Mitchell Watt could have pursued a career as a professional footballer but, in the end, his time in football just reinforced how much he actually wanted to do athletics.

“My involvement with football started in my final years of secondary school. I played rugby union and a little bit of Australian Rules football, though it was rugby I did better at.

“Around the age of 14, I got a scholarship to Brisbane Boys School, which is quite a big rugby school.
I’d done quite well at athletics before that. I’d won a couple of Australian U15 titles at 100 metres and long jump. I didn’t steer off into football because I was hating athletics, or was doing badly. It was just that when I got to my new school it seemed more appealing to go down to the oval and kick a ball around with my mates than to go to the track and run by myself.

“It was rugby that I focused on. I played in grades 10, 11 and 12, and in my grade 12 year I was selected in the Queensland schoolboys State team. A few members of the current Australian national team were in that side, including Quade Cooper and Will Genia, who are both Wallabies (Australian rugby internationals) at the moment.

“I played a bit of Australian Rules football. We won a state title in that in year 12 as well.

“The reason I didn’t stick to it when I left school was the same reason you don’t stick with anything, I never really felt comfortable with it. I’d only been playing a couple of years and I didn’t really feel I could go on and become a professional, even though I’d done quite well.

“Because of what I’d achieved, though, I had a few coaches chasing after me to keep on with it here in Brisbane when I left school, but didn’t really feel the urge. I got accepted into uni for my law degree and concentrated on that for a couple of years.

“It was a couple of years into my law degree that I started training in athletics again, so it had been about five years from stopping, through the football phase and two years of uni until I came back to track and field.

“I keep in touch with a fair few of the guys from my rugby days. It’s nice getting texts or messages on twitter from them when they see I am doing well or had a good competition.

“I definitely don’t regret playing football. I think if I’d gone from being a 14-year-old till now just doing long jump the whole time I would have got sick of it.

“It was a good thing. People always said to me ‘do what you enjoy doing’, and I did that. I don’t regret it and I had a great time doing it.

“Everyone knows you can make good money playing professional football and earlier on I did think about that. It sometimes did cross my mind when I was just starting out in track and field. But right now when you’re three months from an Olympic Games, there’s no position I’d rather be in.

“Everyone knows track and field athletes aren’t in it for the money. In saying that, I’m fortunate to have the support of some great sponsors. It’s nice that they’re taking an interest in me and my sport.

“I can’t think of any particular benefit from football.

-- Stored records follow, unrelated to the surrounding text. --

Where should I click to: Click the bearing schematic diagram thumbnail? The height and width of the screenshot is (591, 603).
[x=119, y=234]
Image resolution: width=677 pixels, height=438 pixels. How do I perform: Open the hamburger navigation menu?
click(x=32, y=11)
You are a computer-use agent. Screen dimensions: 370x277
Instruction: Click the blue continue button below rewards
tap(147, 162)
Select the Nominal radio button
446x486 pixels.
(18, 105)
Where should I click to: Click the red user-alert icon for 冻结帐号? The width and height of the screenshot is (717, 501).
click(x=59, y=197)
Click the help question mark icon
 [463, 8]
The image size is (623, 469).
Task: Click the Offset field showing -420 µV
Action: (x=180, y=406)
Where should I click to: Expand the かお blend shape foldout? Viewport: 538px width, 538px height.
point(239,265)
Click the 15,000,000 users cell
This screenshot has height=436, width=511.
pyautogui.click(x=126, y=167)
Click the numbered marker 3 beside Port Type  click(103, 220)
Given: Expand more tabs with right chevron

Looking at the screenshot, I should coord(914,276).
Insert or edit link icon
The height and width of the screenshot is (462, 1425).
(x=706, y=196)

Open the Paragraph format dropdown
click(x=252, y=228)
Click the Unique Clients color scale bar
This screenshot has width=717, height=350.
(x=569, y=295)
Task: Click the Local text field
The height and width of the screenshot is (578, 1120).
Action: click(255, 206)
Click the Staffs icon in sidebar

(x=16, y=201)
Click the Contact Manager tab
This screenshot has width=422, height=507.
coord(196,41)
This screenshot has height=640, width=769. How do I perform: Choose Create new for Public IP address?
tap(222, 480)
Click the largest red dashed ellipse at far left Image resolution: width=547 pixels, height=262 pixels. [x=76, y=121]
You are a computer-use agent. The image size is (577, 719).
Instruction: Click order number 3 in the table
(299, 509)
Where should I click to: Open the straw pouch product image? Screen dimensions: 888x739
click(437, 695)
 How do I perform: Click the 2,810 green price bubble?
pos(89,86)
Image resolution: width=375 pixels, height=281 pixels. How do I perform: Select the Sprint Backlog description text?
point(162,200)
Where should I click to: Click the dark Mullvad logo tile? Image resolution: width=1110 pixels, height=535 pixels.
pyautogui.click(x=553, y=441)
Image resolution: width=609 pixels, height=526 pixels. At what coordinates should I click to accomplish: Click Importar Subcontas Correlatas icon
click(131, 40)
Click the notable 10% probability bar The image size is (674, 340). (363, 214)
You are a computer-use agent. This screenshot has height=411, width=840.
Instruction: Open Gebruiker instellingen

I was quite a lot heavier and musclier, so there wasn’t really any great transfer to long jump. I think it was just good to keep my mind off athletics. A lot of people do athletics from young and burn out, or don’t enjoy it. It just really let me know that when I did start back training for track and field that was really what I wanted to do.

“It would have annoyed me even more had I gone through life and not tried other things I might have done. No regrets.

“I still did a small amount of athletics while I was playing football, but just school competition. You’d do a few weeks training before school competition, nothing more than that.

“As for football, I still go to games now and then. Mainly I watch on TV. Obviously I’m not out partying on the weekends, so when we finish training on Saturday at midday, the way I relax is by watching sport on my couch all weekend.

“As far as training goes, things are back to normal and getting better week-by-week. And I’m pain-free: pain free and getting better, you can’t ask for much more than that.

“I’ll probably do a low-key competition on the Gold Coast before I leave for the New York Samsung Diamond League meeting. I definitely won’t go into a Diamond League without a competition under my belt.”